#### PASSAGE SHOWN:
Of course I showed up on a Saturday afternoon to remind the world that this is important. Of course I brought my husband and daughter. Of course I marched.

And, of course, there has been blow-back. 

I understand a lot of it. People are indignant because they see this movement--the largest single populist demonstration in U.S. history--as a threat to the new President's agenda, which they support. People are offended by women dressed as vaginas or wearing "pussy hats." People are upset that pro-lifers were ostracized in some cities. And people are skeptical about what such a nebulous event accomplished or can accomplish in the long run.

I understand.

This is part of my political philosophy that I want to wear right out in front:

I can say, "I understand" without saying, "I agree." And I can say, "I disagree," without saying, "I don't understand."

We're too quick in our speed-dating, Snapchat, 140-character culture to divide along these lines. These things shouldn't be mutually exclusive. Understanding comes with intelligence and experience. It does not require agreement. And it does keep the conversation going. Open mindedness is not gullibility, but we often act like it is. Easier to shun the thing we don't understand than to sit down and ask questions about it. Discernment takes too long.

#### WORK INSTRUCTION 1:
Can you reproduce the piece about joining the march word for word, in full?

#### PROVIDED ENTRIES:
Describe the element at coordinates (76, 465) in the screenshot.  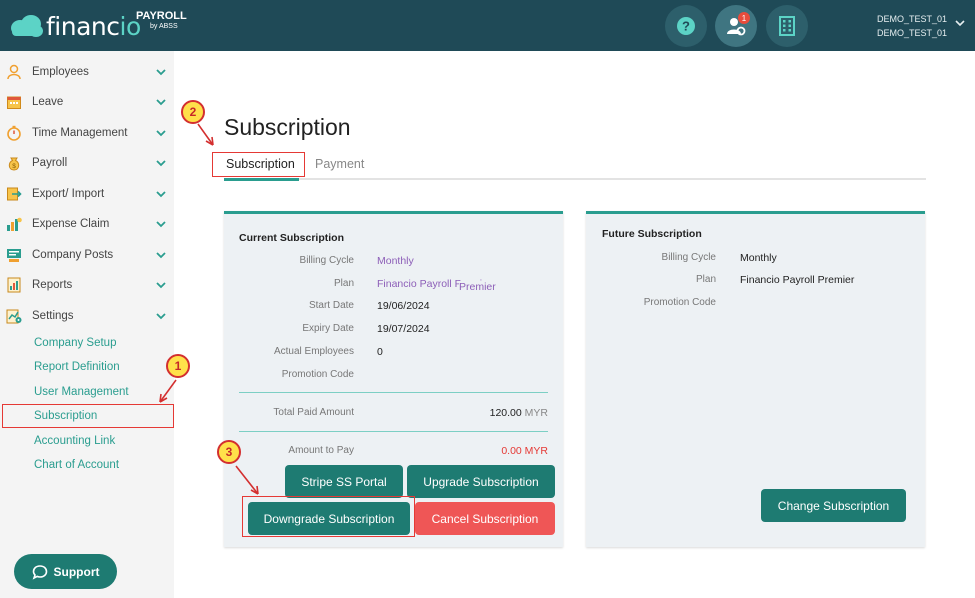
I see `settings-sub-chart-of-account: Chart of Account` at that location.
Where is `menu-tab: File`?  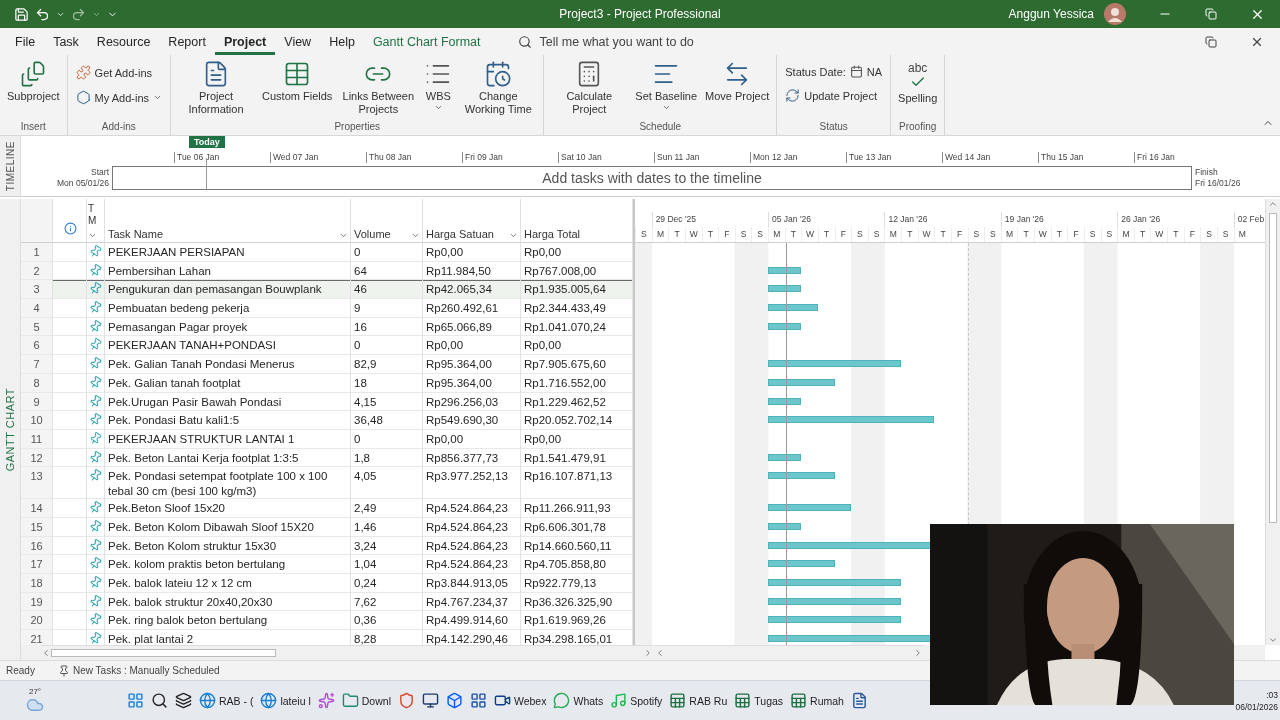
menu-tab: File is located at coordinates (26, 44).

...

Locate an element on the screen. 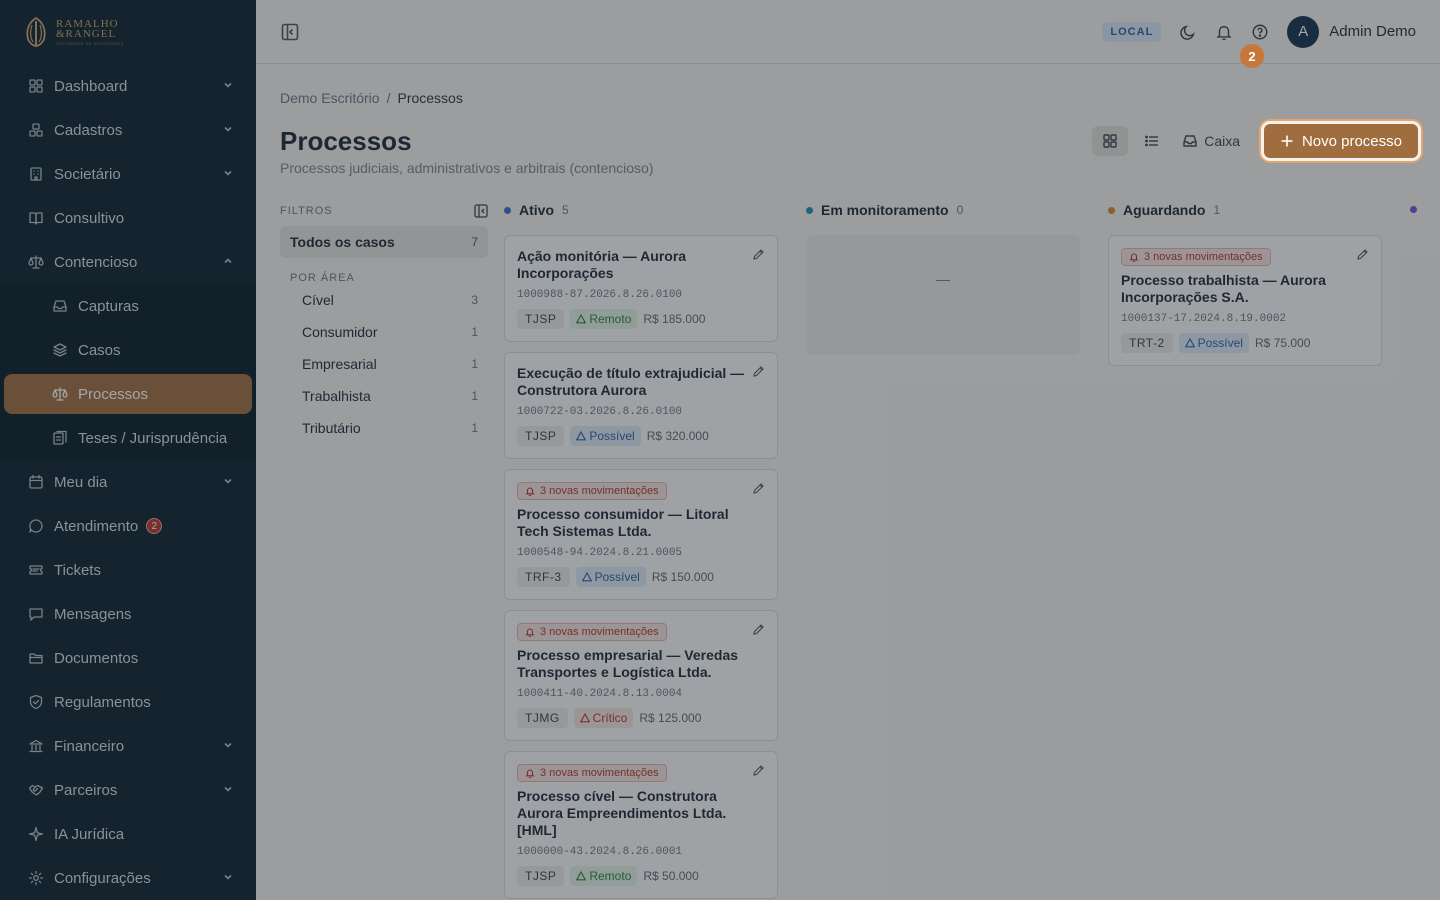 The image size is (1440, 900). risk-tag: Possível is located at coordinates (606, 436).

* * *

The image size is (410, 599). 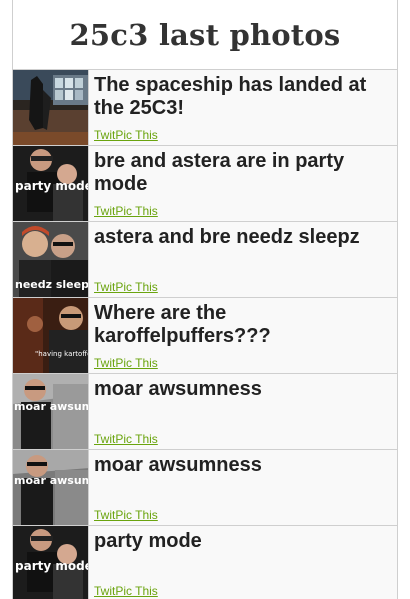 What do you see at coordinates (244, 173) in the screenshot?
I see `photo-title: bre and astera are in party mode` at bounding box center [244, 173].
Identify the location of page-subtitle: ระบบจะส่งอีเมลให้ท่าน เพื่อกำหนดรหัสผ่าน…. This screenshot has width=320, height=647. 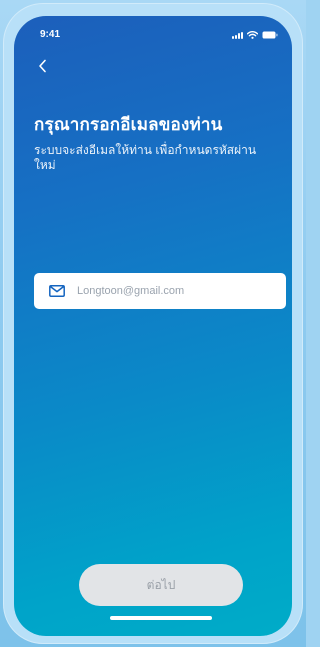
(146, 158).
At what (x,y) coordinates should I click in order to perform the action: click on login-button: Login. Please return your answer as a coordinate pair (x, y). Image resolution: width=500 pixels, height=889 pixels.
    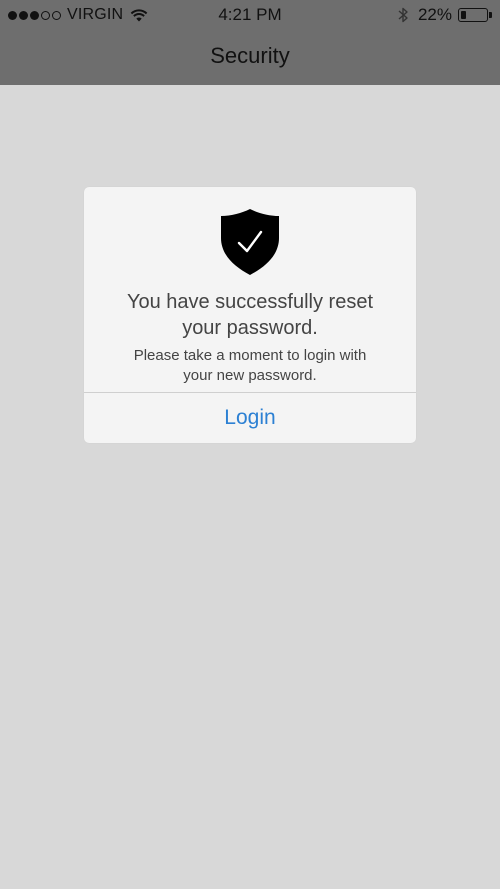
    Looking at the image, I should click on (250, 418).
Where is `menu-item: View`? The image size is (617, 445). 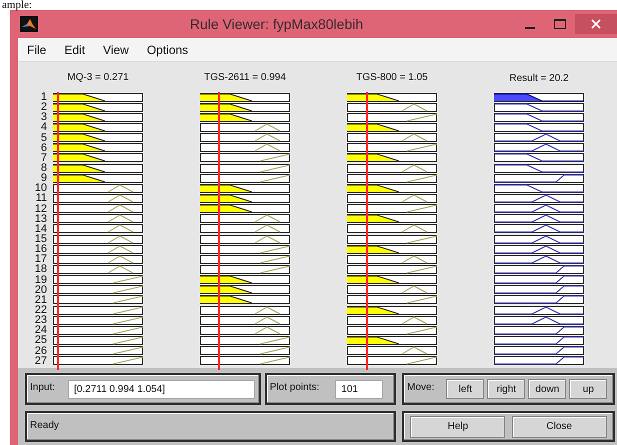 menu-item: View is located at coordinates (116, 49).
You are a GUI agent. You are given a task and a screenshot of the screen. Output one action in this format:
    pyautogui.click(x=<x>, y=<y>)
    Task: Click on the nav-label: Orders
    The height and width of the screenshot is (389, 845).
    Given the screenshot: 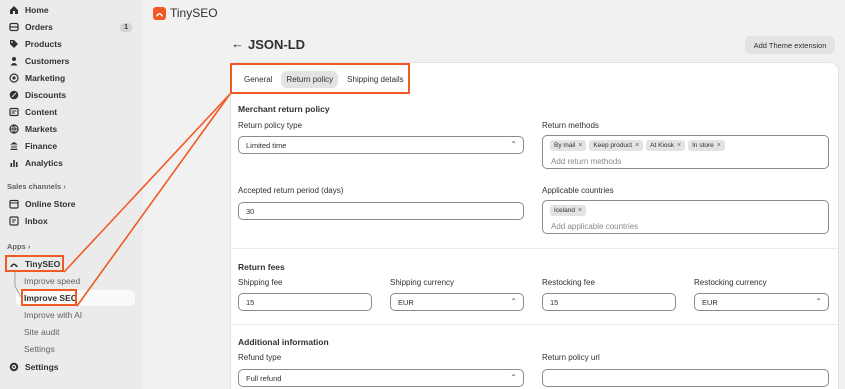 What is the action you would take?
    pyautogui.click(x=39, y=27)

#### WORK INSTRUCTION 2:
Can you express the records from the line containing "Describe the element" through the line containing "menu-tab: File is", and only those lines, as a JSON list of strings with one string per line, leaving out blank lines and the pictures?

#### RESULT 1:
Of course I showed up on a Saturday afternoon to remind the world that this is important. Of course I brought my husband and daughter. Of course I marched.

And, of course, there has been blow-back. 

I understand a lot of it. People are indignant because they see this movement--the largest single populist demonstration in U.S. history--as a threat to the new President's agenda, which they support. People are offended by women dressed as vaginas or wearing "pussy hats." People are upset that pro-lifers were ostracized in some cities. And people are skeptical about what such a nebulous event accomplished or can accomplish in the long run.

I understand.

This is part of my political philosophy that I want to wear right out in front:

I can say, "I understand" without saying, "I agree." And I can say, "I disagree," without saying, "I don't understand."

We're too quick in our speed-dating, Snapchat, 140-character culture to divide along these lines. These things shouldn't be mutually exclusive. Understanding comes with intelligence and experience. It does not require agreement. And it does keep the conversation going. Open mindedness is not gullibility, but we often act like it is. Easier to shun the thing we don't understand than to sit down and ask questions about it. Discernment takes too long.

#### RESULT 2:
[
  "Describe the element at coordinates (76, 465) in the screenshot.  ",
  "I see `settings-sub-chart-of-account: Chart of Account` at that location.",
  "Where is `menu-tab: File`?  ",
  "menu-tab: File is located at coordinates (26, 44)."
]